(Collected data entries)
######
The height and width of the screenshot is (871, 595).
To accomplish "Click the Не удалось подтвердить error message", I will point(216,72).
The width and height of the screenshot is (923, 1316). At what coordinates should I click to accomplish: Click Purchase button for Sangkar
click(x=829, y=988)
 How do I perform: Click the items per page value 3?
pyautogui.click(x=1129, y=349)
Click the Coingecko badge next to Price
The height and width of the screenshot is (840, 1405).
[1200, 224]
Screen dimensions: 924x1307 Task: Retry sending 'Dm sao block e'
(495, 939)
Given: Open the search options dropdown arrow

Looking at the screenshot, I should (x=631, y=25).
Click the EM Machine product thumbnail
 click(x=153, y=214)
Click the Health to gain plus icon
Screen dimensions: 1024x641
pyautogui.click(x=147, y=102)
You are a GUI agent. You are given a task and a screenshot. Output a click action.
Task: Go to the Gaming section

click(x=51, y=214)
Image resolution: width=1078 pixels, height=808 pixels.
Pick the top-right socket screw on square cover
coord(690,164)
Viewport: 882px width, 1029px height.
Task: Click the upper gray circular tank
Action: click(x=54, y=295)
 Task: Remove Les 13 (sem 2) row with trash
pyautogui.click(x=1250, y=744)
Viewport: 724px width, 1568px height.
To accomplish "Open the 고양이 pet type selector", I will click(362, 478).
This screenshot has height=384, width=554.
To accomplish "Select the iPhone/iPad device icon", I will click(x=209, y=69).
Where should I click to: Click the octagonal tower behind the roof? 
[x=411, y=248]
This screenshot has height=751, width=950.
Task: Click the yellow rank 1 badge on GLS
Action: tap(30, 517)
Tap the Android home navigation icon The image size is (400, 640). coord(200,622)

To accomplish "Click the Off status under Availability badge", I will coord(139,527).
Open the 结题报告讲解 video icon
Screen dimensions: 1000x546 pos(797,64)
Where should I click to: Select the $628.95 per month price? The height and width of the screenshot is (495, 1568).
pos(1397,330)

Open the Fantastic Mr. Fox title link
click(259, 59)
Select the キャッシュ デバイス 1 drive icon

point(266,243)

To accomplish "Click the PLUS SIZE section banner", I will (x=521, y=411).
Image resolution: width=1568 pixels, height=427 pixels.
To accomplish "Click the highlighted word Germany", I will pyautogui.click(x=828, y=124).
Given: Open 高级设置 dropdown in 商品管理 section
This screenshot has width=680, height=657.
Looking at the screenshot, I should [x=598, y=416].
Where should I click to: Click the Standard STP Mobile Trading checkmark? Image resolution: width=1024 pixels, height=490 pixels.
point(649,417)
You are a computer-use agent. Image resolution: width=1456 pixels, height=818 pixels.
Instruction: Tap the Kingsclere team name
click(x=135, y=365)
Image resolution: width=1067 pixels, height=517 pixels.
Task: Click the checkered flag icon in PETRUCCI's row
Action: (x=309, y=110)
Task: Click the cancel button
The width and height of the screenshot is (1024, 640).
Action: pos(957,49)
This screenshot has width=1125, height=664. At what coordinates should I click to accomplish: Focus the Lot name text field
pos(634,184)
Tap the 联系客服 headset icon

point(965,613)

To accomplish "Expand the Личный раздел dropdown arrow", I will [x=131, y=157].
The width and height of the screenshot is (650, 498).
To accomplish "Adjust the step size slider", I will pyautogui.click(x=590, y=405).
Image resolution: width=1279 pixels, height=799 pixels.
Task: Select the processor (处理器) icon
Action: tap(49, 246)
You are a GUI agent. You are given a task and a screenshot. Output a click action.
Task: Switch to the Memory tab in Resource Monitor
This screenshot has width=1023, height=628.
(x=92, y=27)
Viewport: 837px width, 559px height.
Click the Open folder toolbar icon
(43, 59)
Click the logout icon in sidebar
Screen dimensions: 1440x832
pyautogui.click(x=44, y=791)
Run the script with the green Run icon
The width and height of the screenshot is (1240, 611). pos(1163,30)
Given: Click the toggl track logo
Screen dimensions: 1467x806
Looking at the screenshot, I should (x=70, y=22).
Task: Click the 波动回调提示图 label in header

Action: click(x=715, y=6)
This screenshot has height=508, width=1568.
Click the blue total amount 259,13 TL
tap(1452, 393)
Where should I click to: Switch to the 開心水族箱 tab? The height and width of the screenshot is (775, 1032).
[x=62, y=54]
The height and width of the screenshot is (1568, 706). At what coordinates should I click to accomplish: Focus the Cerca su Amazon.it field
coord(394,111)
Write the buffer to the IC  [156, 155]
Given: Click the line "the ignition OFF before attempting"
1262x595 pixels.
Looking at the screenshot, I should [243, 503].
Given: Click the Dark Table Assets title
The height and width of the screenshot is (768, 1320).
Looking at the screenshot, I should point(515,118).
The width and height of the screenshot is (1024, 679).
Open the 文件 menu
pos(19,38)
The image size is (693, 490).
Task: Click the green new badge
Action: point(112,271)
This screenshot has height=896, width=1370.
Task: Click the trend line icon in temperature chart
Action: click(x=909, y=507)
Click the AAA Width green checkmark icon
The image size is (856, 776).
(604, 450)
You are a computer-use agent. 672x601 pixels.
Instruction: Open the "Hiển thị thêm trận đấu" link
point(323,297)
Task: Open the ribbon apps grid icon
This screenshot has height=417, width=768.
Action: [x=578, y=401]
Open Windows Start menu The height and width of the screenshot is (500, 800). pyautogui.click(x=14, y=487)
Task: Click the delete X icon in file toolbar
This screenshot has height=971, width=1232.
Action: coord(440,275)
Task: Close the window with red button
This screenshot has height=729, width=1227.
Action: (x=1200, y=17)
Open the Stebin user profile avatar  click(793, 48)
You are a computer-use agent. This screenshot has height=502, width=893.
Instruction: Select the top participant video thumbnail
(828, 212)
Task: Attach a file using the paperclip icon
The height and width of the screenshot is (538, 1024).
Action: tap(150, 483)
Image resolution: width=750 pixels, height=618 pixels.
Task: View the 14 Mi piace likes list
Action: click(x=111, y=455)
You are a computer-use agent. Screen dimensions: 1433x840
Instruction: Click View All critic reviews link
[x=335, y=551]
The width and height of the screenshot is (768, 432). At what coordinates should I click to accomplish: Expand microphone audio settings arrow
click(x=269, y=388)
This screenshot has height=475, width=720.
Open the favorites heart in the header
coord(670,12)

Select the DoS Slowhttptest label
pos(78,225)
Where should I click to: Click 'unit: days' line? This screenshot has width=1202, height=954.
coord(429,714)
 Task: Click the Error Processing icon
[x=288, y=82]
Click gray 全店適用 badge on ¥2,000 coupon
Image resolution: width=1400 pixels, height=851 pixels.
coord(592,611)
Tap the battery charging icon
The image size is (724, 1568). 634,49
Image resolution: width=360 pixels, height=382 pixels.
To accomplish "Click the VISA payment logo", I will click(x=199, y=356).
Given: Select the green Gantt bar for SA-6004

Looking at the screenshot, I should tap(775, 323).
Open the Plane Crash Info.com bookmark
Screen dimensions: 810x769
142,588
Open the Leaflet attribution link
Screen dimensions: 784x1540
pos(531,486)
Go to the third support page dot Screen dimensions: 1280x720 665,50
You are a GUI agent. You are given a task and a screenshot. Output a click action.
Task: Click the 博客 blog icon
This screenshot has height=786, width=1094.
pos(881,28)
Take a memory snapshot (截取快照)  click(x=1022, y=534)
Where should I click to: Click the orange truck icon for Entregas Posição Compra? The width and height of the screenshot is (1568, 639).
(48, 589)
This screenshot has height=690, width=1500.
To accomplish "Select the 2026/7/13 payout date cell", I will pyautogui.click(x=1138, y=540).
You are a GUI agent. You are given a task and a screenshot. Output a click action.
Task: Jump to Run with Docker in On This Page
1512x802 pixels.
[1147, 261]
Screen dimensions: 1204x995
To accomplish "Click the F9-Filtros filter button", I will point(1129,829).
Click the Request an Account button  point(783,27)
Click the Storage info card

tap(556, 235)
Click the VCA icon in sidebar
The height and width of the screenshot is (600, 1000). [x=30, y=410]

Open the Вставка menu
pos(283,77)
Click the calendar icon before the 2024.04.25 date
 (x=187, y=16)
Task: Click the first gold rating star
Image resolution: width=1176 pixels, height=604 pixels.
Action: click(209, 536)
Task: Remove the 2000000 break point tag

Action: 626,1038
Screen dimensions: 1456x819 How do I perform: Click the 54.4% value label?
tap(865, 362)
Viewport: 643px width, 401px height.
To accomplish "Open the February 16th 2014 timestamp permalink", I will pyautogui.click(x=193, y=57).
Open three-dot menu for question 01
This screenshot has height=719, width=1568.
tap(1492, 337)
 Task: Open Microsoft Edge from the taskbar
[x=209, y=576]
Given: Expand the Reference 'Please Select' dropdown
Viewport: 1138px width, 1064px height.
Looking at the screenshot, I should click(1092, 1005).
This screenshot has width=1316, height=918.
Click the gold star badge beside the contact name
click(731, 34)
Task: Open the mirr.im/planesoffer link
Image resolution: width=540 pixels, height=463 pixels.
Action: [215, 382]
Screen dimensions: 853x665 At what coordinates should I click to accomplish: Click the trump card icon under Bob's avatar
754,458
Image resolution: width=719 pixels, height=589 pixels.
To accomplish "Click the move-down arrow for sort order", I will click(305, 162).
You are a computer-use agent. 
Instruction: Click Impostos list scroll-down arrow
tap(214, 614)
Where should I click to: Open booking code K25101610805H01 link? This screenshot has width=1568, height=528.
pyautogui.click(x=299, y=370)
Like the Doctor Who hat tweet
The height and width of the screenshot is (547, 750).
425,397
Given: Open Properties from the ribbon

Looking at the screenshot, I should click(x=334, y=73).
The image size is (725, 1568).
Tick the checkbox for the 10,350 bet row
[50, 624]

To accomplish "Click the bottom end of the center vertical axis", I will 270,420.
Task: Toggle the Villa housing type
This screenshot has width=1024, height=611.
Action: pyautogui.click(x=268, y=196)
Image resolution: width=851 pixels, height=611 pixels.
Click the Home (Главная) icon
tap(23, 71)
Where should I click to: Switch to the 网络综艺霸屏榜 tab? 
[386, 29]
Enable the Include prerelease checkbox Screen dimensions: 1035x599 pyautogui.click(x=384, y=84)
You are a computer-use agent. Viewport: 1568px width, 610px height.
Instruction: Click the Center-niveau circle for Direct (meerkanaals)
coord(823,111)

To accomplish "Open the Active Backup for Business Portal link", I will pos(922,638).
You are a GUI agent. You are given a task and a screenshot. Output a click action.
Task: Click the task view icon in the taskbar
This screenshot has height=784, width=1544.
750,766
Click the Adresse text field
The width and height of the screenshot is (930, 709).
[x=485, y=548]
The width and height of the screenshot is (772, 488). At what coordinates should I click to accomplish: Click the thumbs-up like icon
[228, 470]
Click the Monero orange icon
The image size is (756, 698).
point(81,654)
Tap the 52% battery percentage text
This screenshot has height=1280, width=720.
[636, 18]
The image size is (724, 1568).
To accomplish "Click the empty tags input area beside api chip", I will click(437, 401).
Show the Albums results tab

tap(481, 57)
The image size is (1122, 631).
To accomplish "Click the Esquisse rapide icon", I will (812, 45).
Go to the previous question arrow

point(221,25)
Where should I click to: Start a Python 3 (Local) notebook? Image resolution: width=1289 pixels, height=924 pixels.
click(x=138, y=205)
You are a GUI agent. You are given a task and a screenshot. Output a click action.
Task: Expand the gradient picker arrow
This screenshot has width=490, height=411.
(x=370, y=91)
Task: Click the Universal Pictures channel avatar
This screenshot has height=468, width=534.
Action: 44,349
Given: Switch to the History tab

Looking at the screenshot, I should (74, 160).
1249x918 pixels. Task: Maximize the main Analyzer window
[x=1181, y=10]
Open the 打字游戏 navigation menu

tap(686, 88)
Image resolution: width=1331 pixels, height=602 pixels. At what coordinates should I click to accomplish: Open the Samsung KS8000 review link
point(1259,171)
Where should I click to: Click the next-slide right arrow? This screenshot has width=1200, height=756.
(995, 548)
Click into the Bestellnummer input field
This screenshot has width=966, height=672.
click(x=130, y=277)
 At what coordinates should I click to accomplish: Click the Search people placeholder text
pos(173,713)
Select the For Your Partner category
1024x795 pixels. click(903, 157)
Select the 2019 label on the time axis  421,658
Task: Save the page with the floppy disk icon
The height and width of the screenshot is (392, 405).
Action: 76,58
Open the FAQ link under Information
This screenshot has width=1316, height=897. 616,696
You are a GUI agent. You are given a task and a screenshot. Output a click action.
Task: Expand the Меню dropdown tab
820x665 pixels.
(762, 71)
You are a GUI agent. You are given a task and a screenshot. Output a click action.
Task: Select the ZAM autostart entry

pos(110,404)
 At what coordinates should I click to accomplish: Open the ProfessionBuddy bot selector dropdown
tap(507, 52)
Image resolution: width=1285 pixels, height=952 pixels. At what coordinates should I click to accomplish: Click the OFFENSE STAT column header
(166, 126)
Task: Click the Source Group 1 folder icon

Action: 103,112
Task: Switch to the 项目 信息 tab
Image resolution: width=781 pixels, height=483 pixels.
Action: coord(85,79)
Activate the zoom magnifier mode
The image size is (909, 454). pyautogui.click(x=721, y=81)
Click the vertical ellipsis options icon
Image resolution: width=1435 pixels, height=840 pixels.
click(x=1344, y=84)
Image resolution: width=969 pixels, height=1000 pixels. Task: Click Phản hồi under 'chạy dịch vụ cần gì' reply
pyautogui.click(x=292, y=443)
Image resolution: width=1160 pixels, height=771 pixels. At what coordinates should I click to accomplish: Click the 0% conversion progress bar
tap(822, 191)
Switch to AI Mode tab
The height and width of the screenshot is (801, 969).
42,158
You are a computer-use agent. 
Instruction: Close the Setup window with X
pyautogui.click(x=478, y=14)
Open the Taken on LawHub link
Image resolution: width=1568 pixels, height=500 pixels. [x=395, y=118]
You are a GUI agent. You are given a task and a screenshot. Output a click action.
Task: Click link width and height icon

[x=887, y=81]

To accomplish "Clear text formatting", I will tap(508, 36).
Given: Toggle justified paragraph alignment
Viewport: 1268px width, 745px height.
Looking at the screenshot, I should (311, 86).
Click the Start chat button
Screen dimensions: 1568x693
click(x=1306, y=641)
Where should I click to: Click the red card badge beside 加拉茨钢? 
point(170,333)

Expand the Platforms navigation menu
######
Of the entries listed above, reproduce only the lines starting at the line containing "Open Windows Start" and ending at the line containing "Task: Attach a file using the paperclip icon". Include both, exactly as they stand.

Open Windows Start menu The height and width of the screenshot is (500, 800). pyautogui.click(x=14, y=487)
Task: Click the delete X icon in file toolbar
This screenshot has height=971, width=1232.
Action: coord(440,275)
Task: Close the window with red button
This screenshot has height=729, width=1227.
Action: (x=1200, y=17)
Open the Stebin user profile avatar  click(793, 48)
You are a computer-use agent. This screenshot has height=502, width=893.
Instruction: Select the top participant video thumbnail
(828, 212)
Task: Attach a file using the paperclip icon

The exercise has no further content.